Наконец-то Люси остановилась, и тогда Ролфа подняла руку на манер судьи, возвещающего о победе под снисходительные хлопки с мест.

— Все, хватит, хватит!

— Где моя пинта? Пинта моя где? — требовала Люси, изображая из себя капризную звезду.

Ролфа, отступив назад, стала хлопать поднятыми руками. При этом каким-то образом у нее получалось, втягивая воздух через рот, изображать звук бурных аплодисментов — отличить было почти невозможно.

И ТОЛЬКО УЖЕ НА ОБРАТНОМ ПУТИ из паба Милена поняла, что означали эти прыжки.

Люси имитировала граммофонную пластинку, которую заедало. То-то небось было шуму, когда гладко звучащие кассетные магнитофоны снова сменились жестяными трубами патефонов.

— Так получается, эти Кадавры жили еще до Затемнения! — все еще не могла поверить себе Милена.

— Угу, — отвечала Ролфа.

Эти убогие старики были некогда безудержной молодежью электронного века — и вот что с ними стало.
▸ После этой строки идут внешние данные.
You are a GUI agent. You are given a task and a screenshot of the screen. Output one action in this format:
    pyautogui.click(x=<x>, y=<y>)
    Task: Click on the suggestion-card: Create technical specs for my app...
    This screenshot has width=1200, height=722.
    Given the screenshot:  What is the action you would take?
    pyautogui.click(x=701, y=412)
Их города сияли огнями, они смеялись в унисон, синхронно наблюдая одни и те же развлекательные шоу по электронным каналам. А потом, во времена Затемнения, им же пришлось переходить на песни под гармошку. Так сколько же им, получается, лет? По меньшей мере по сто двадцать — сто сорок!

И эту песню не унять, ведь сердцу больно друга потерять…

— Они пели о себе, — произнесла Милена задумчиво.

— Угу, — только и сказала Ролфа, шагая впереди и не оборачиваясь.

— Мы пойдем туда снова? — спросила Милена, чтобы как-то поддержать разговор.

— Тю-ю! — Усмешка у Ролфы, как обычно, перешла в пожимание плечами. — Если только они тебя примут. Ты весь вечер просидела так, будто свой дурацкий зонтик проглотила.

Милена только тут вспомнила, что зонтик остался в пабе.

— Угу, — сказала она, глядя на реку. Сама того не замечая, она начинала копировать Ролфу.

Глава третья

Любовный недуг (Обнимая призрак)

«БЕСПЛОДНЫЕ УСИЛИЯ ЛЮБВИ» стали последнее время такими вялыми, что режиссер был вынужден собрать всех на репетицию. Обычно у актеров репетировать необходимости не было: вирусы сами подсказывали, как нужно играть.

Репетиционные комнаты предназначались в первую очередь для музыкантов, и труппе в полном составе там было тесновато. За окном безжалостно ярилось солнце, стояли жара и духота.

— Это уж про меня, с вашего соизволения! — произнесла свою реплику Милена своим собственным голосом, в котором были страсть и чувство. — Я и есть Энтони Тупица!

— Стоп, стоп, стоп! — прервал режиссер. В его обязанности входило воссоздавать ту единственную трактовку великой пьесы, которую помнили вирусы. — Милена, ты же прекрасно знаешь, как должна звучать эта реплика!

«Да, знаю, — подумала она. — Вяло, пресно, тупо». Милене было не до пьесы. Ее разбирало безотчетное беспокойство, от которого начинаешь метаться из угла в угол. Не терпелось повидаться с Ролфой, поговорить — как будто у них оставались какие-то нерешенные дела.

И вот как-то под вечер, даже не сняв костюма своего персонажа, она отправилась к Ролфе в ее каземат. Сквозь ряды старых вещей оказался проложен новый проход, так что ориентироваться было легче. Под непроглядными кирпичными сводами одинокое пение Ролфы было слышно уже издали.

«Сейчас перестанет», — подумала Милена. Но Ролфа не переставала. Мелодия без слов звучала то громче, то тише. Непонятно было, что и думать. Нельзя же вот так подойти и сказать: «Ты чего это, всегда так в темноте заливаешься?»

Милена решила было незаметно ретироваться, но тут музыка неожиданно завладела ее вниманием. Что-то замерло в груди при звуке нисходящего пассажа. Была в нем необъяснимая весомость, почему-то навевающая грусть.